UPDATE: Toulouse VAAC has confirmed that the volcano erupting is Nabro in its latest volcanic ash advisory (issued 18:00 UTC); and via Twitter comes this photograph of Nabro’s plume, taken from ~200 km away by Mark Haldane.

Reference
Pierre Wiart and Clive Oppenheimer, ‘Large magnitude silicic volcanism in north Afar: the Nabro Volcanic Range and Ma’alalta volcano’, Bulletin of Volcanology, vol. 67, no. 2 (2005), pp. 99-115 [DOI: 10.1007/s00445-004-0362-x]

News
Eritrean volcanic ash may affect some flights from EilatJerusalem Post, 13 June 2011
Nabro volcano in Eritrea erupts, ash cloud spreads – Irish Weather Online, 13 June 2011
VAAC: eruption underway at Dubbi volcano in Eritrea – Channel 6 News, 13 June 2011
Eritrea eruption: Lufthansa cancels flights due to ash – BBC News, 13 June 2011
Airlines watching East Africa volcanic ash cloud – Associated Press, 13 June 2011
Clinton cutting short Africa trip because of volcano eruption in EritreaWashington Post, 13 June 2011
Volcano erupts in Eritrea after earthquakes: VAAC – Reuters Africa, 13 June 2011

Information
Global Volcanism Program: Nabro – summary information for Nabro (0201-101)

The Volcanism Blog

Comments

1. Jón Frímann - 13 June 2011

The volcano in question has never erupted in recorded history and no history of eruption is documented on GVP web site.

So at this time I would say that is going to be hard to predict what this volcano is going do as this is the first historical eruption in this volcano.

2. admin - 13 June 2011

This is an almost completely unknown volcano: no historical records, and little field research has been done.

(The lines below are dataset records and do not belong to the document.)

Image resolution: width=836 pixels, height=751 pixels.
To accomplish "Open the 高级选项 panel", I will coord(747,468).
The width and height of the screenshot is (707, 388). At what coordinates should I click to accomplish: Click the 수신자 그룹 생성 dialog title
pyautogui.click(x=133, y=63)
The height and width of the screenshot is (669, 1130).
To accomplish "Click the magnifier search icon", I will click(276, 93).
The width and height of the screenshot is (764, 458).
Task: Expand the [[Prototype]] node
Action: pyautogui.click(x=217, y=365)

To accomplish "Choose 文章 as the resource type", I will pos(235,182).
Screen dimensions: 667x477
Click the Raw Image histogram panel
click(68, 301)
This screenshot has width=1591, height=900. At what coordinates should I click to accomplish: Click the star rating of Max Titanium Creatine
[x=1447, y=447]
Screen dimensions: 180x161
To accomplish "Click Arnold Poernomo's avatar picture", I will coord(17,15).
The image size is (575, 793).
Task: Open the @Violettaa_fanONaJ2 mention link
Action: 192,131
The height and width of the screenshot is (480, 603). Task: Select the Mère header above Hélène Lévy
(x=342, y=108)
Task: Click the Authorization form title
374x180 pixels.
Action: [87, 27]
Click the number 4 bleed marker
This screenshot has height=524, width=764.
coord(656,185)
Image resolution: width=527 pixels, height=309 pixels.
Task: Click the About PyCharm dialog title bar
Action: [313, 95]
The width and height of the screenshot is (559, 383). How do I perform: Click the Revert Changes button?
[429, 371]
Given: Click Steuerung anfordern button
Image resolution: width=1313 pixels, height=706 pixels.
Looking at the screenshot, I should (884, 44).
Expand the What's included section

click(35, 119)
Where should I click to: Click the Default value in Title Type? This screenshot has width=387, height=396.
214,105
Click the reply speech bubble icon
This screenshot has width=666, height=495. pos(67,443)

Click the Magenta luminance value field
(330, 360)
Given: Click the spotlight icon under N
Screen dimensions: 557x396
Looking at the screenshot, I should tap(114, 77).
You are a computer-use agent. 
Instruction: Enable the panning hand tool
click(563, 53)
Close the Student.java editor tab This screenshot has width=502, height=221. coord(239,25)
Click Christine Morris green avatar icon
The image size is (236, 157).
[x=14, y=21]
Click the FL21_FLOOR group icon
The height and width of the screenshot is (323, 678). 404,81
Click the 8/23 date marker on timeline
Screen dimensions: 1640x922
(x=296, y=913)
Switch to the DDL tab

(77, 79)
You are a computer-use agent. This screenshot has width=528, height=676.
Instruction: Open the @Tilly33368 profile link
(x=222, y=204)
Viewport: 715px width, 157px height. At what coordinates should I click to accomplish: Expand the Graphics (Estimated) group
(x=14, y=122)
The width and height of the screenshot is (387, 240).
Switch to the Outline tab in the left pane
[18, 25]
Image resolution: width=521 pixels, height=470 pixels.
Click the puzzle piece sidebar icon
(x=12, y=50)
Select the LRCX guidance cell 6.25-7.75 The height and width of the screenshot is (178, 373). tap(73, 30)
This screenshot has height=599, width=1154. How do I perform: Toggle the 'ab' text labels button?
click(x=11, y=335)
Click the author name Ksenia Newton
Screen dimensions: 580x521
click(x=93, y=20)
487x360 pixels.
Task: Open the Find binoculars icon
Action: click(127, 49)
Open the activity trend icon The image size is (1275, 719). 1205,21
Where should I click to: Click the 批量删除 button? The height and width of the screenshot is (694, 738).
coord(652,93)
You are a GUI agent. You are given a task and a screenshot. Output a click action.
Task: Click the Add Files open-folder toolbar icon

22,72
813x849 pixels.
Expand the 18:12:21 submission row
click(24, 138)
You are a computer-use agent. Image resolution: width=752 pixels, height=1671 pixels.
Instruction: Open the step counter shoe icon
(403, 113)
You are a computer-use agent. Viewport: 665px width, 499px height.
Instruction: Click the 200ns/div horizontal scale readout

Maybe what we are seeing at the moment is a fissure eruption along the lines of the eruption that produced Wiart & Oppenheimer’s ‘recent basaltic flows’, maybe it is something quite different. At the moment we just don’t know.

3. Mo'atassem Kamal - 15 June 2011

is the last time this volcano erupted,formed the red sea and the mountains surrounding it???is it possible to recreate such energy?

4. Mo'atassem Kamal - 15 June 2011

let me rephrase it;are we heading to a massive disaster??

5. admin - 15 June 2011

No, there’s no reason to think that this eruption is a sign of a forthcoming ‘massive disaster’. Volcanic activity is an entirely normal thing in this part of Africa. The tectonic processes driving the volcanism are the same forces that formed the Red Sea, though – and eventually those same forces will pull this side of Africa apart completely. But that is millions of years in the future.